China and India may have received the most press coverage lately as meccas for low-cost manufacturing. But if those and other developing countries are excluded, U.S.

factory executives in search of places to set up shop may want to consider locations either north of the border, or “down under,” based on results of a new business cost comparison study by KPMG LLP (www.us.kpmg.com), the U.S. member firm of Swiss cooperative KPMG International.

Canada ranks number one, followed closely by Australia, among the least costly places to do business, according to the fifth edition of KPMG’s “Competitive Alternatives” report, released Feb. 18. The report has been published biannually since 1996. The 2004 version—which was the subject of a presentation by co-author Stuart MacKay at the National Manufacturing Week trade show, Feb. 23-26, in Chicago—compares business costs in 11 industrialized nations. Those countries, in order of 2004 ranking from least to most expensive, are: Canada, Australia, the United Kingdom, Italy, France, Luxembourg, the United States, Iceland, the Netherlands, Germany and Japan.

According to the report, low-cost leaders Canada and Australia both have average business costs that are about 8 percent to 9 percent below those of the seventh-ranked United States, which served as the baseline for the study. Germany and Japan, ranked most expensive, have costs almost 14 percent and 24 percent higher, respectively, than the United States. The study measured 27 cost components—such as labor, taxes and utilities—and examined 17 industry specific operations, including 11 in manufacturing. The basis for comparison was the after-tax cost of startup, and operation over a 10-year period.

Countries such as China, India and Mexico were not included in the study because KMPG was unable to secure sponsorship from those countries, MacKay told the National Manufacturing Week audience. The study, funded at more than $1 million, received financial support from 67 economic development organizations in nine of the 11 countries studied. The study included all of the countries in the G7, or Group of Seven, a coalition of industrial democracies, as well as other countries where sponsorships were obtained.

Not surprisingly, says MacKay, the two countries in which funding was not secured were Germany and Japan, the countries with the highest costs. Perhaps equally unremarkable, more than two thirds of the study sponsors are from Canada, which captured the number-one low-cost position for the fifth straight time in the 2004 study.
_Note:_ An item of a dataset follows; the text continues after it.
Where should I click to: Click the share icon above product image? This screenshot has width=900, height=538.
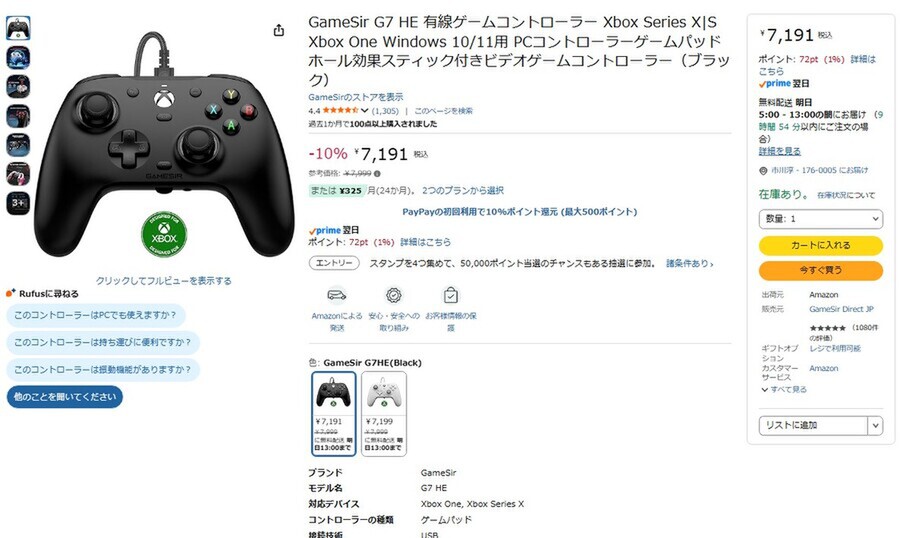coord(279,30)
KPMG hopes to include more developing countries in future editions of the study, says MacKay, president of Vancouver, B.C., Canada-based MMK Consulting Inc. (www.mmkconsulting.com), which manages the “Competitive Alternatives” study for KPMG.
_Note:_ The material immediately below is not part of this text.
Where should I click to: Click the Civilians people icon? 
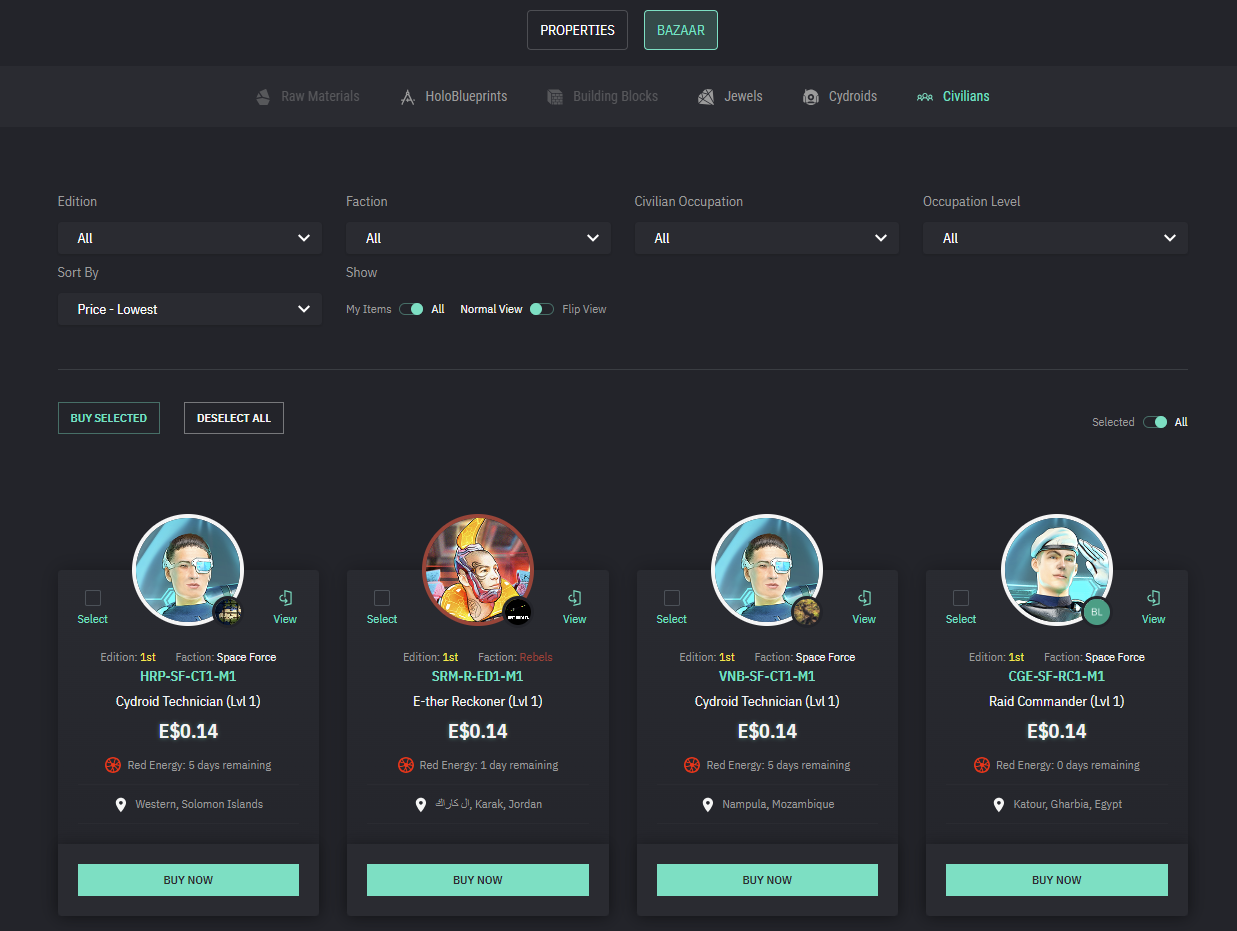click(x=925, y=97)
One of the most notable findings of this year’s report, according to MacKay, was a significant improvement in U.S. cost-competitiveness since the last report was published, due largely to the rapid decline the value of the dollar versus other major world currencies. Canada’s 9 percent advantage over the United States in the 2004 report is down from about 14.5 percent in 2002, for example. And today’s 13.9 percent advantage held by the United States over Germany is up from just a 1.9 percent advantage in 2002.